### Records for this exercise

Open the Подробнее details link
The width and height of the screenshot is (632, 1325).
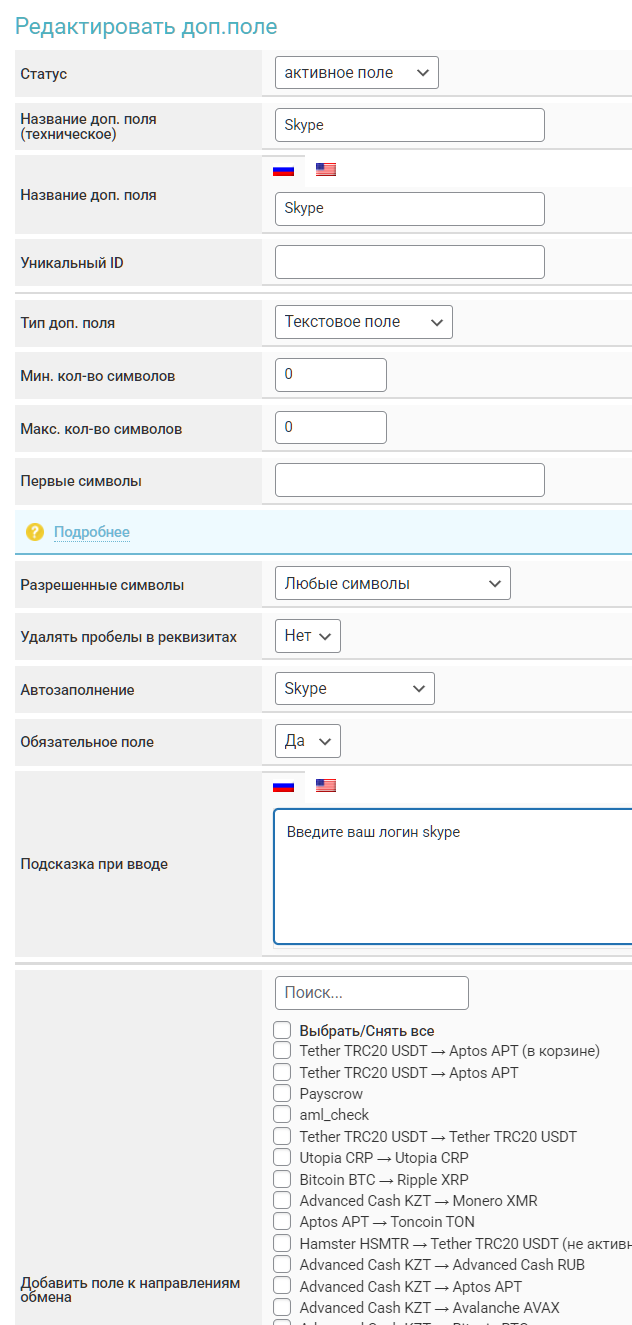click(x=92, y=532)
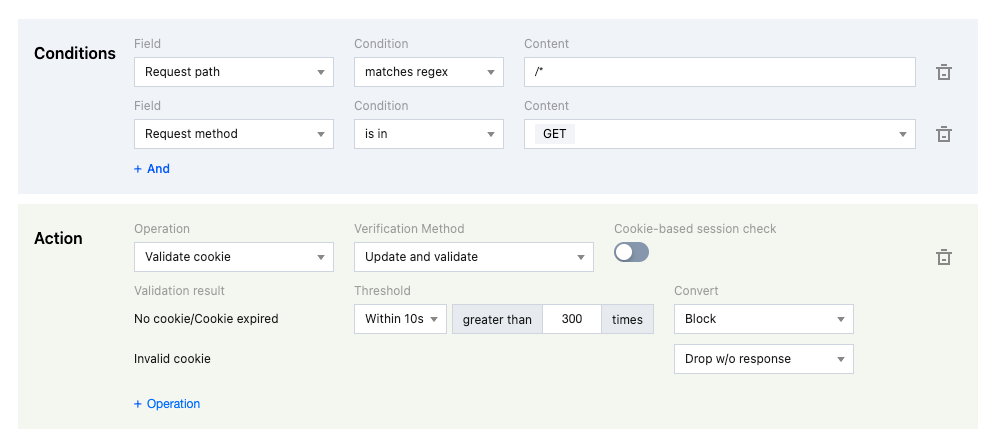992x436 pixels.
Task: Open the Block convert dropdown
Action: [764, 319]
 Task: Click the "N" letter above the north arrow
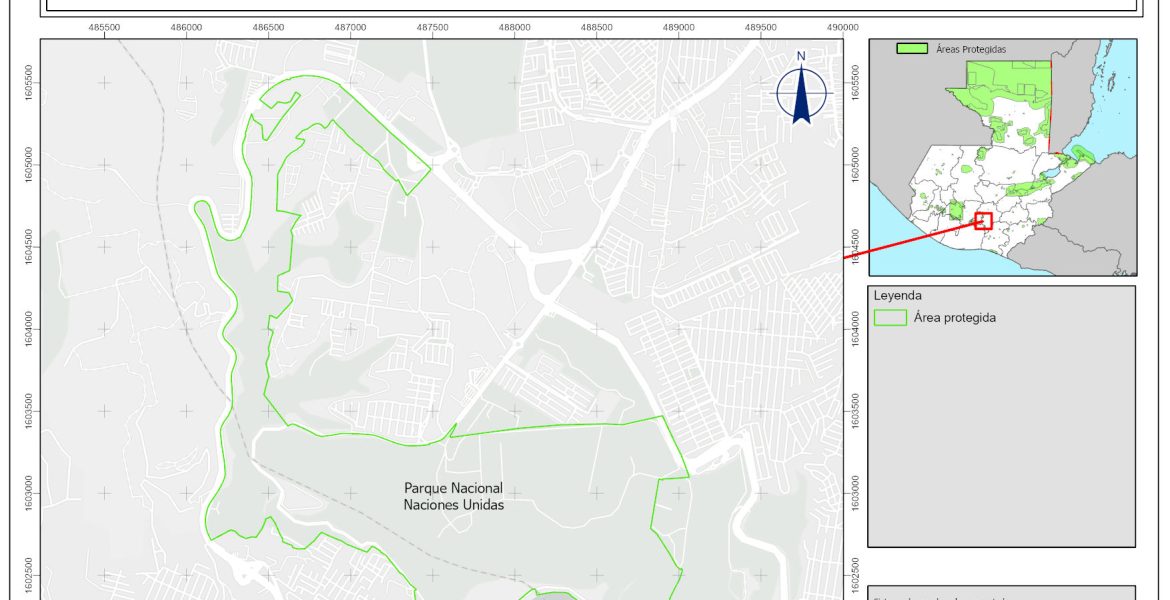click(x=801, y=56)
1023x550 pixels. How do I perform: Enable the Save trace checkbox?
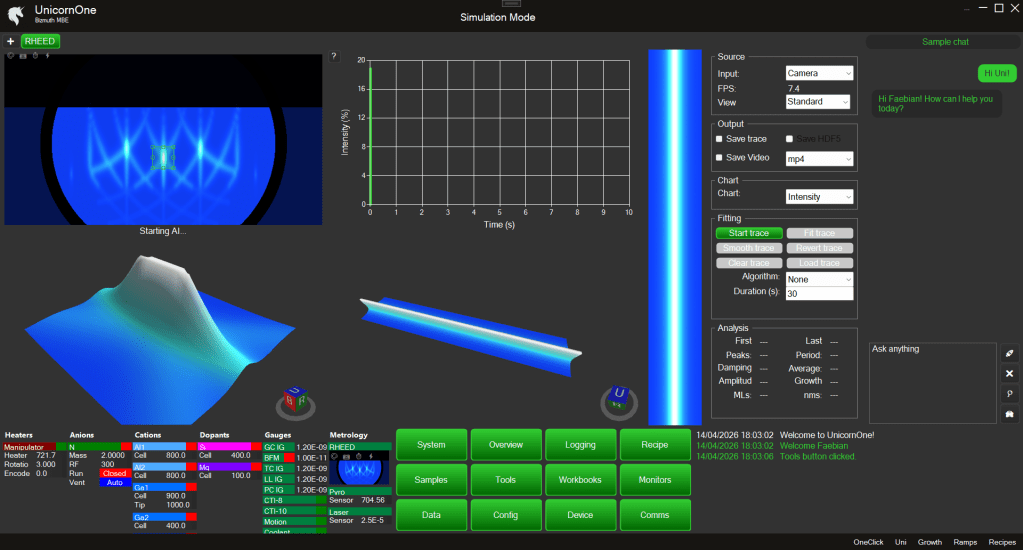coord(719,139)
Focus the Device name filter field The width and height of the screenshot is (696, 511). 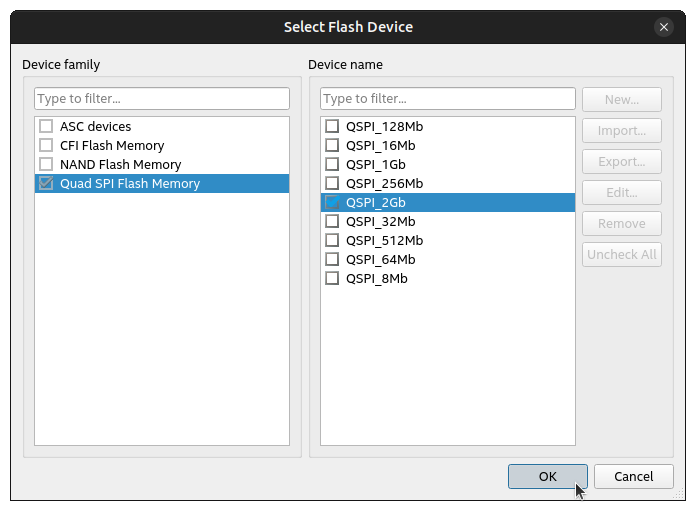448,99
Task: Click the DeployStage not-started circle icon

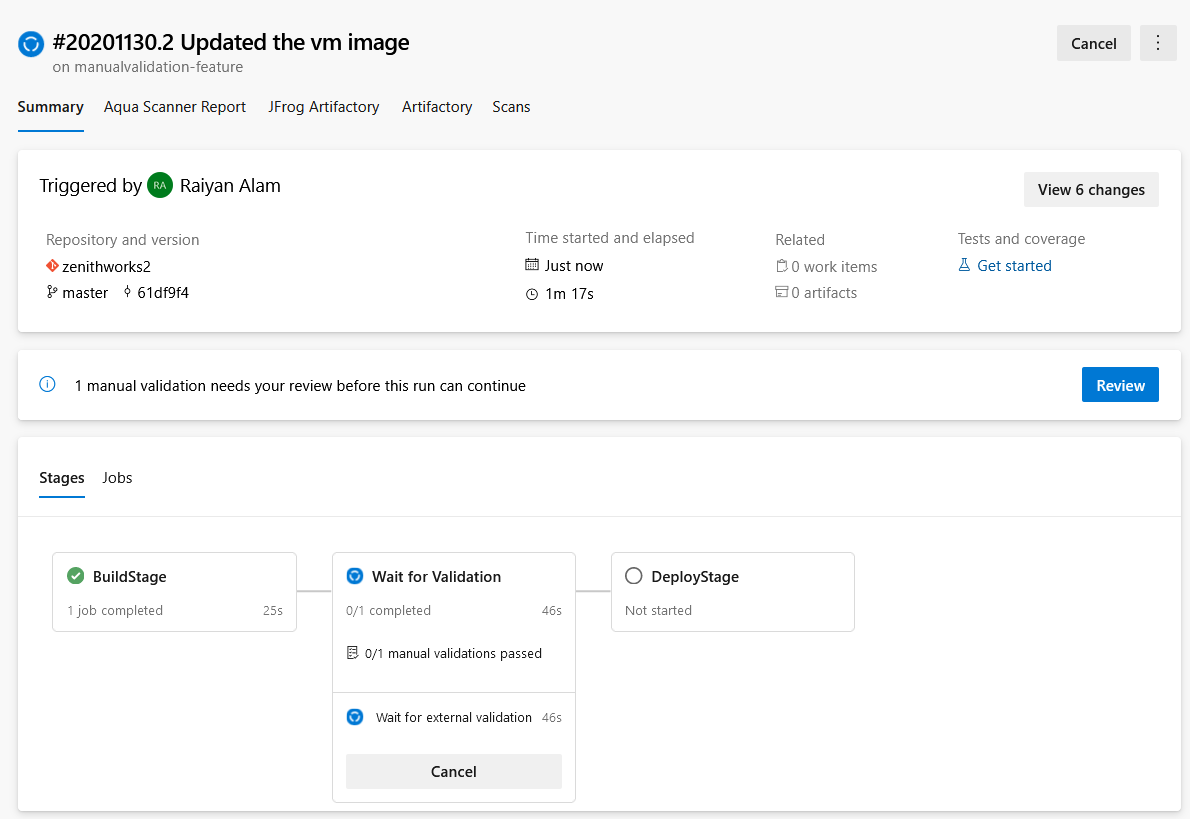Action: tap(633, 576)
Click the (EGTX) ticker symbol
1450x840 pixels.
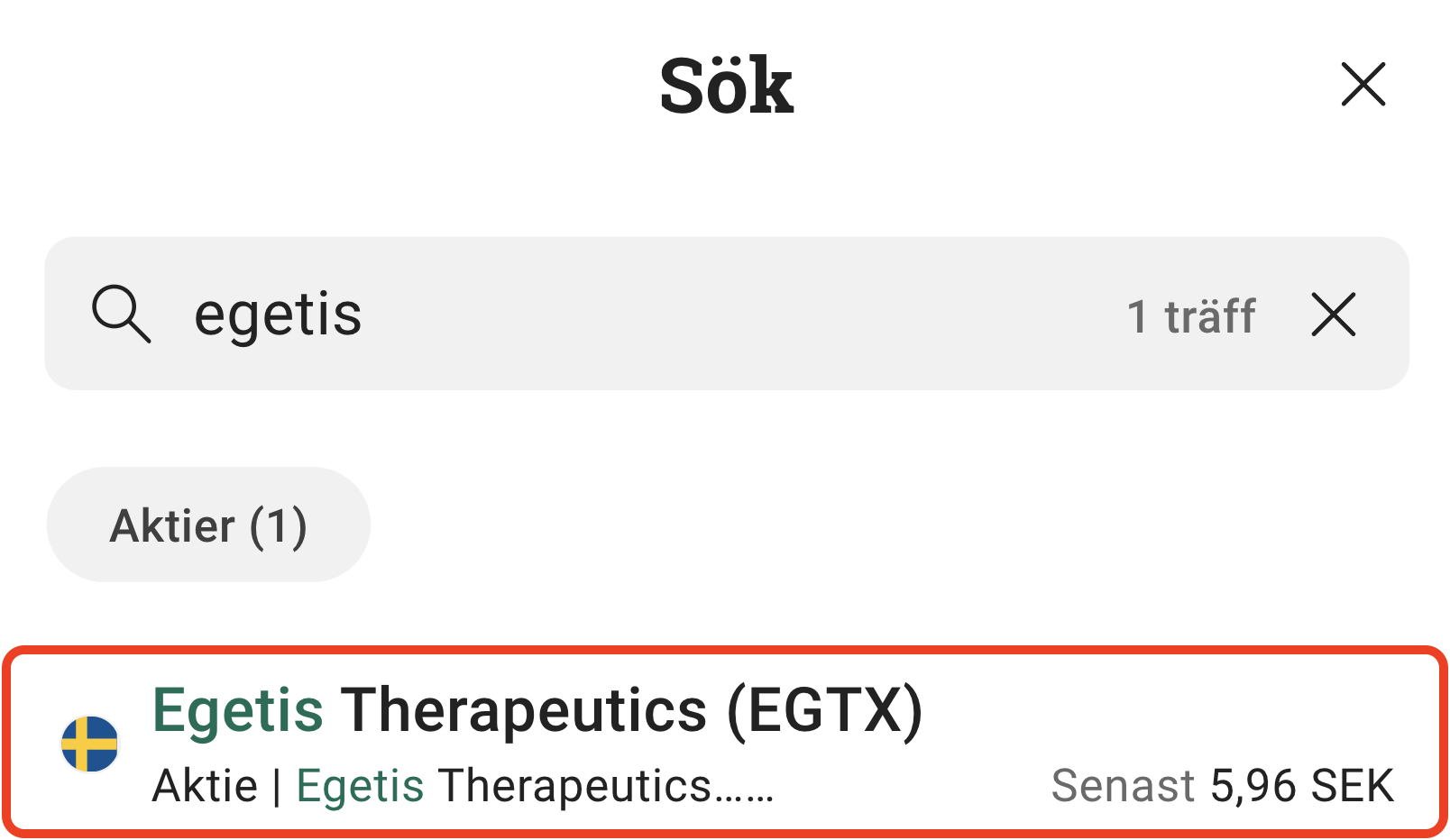coord(825,710)
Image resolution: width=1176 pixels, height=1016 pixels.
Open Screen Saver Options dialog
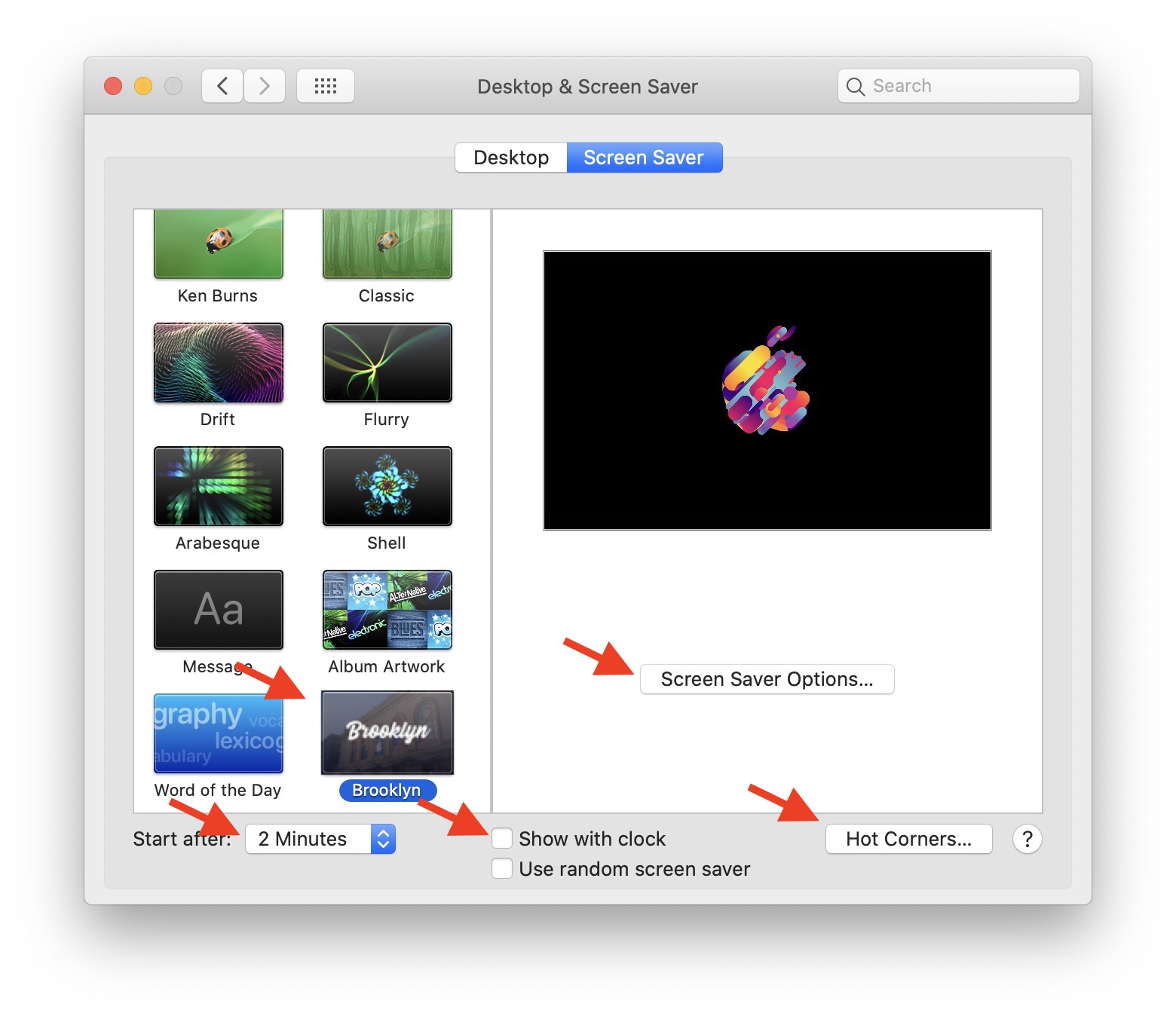(x=767, y=679)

######

Task goal –
Restate word for word each line from the one containing "Task: Click the DeployStage" through the end of the material, pictures excluded.

Task response –
Task: Click the DeployStage not-started circle icon

Action: tap(633, 576)
Click the (EGTX) ticker symbol
1450x840 pixels.
coord(825,710)
Image resolution: width=1176 pixels, height=1016 pixels.
Open Screen Saver Options dialog
(x=767, y=679)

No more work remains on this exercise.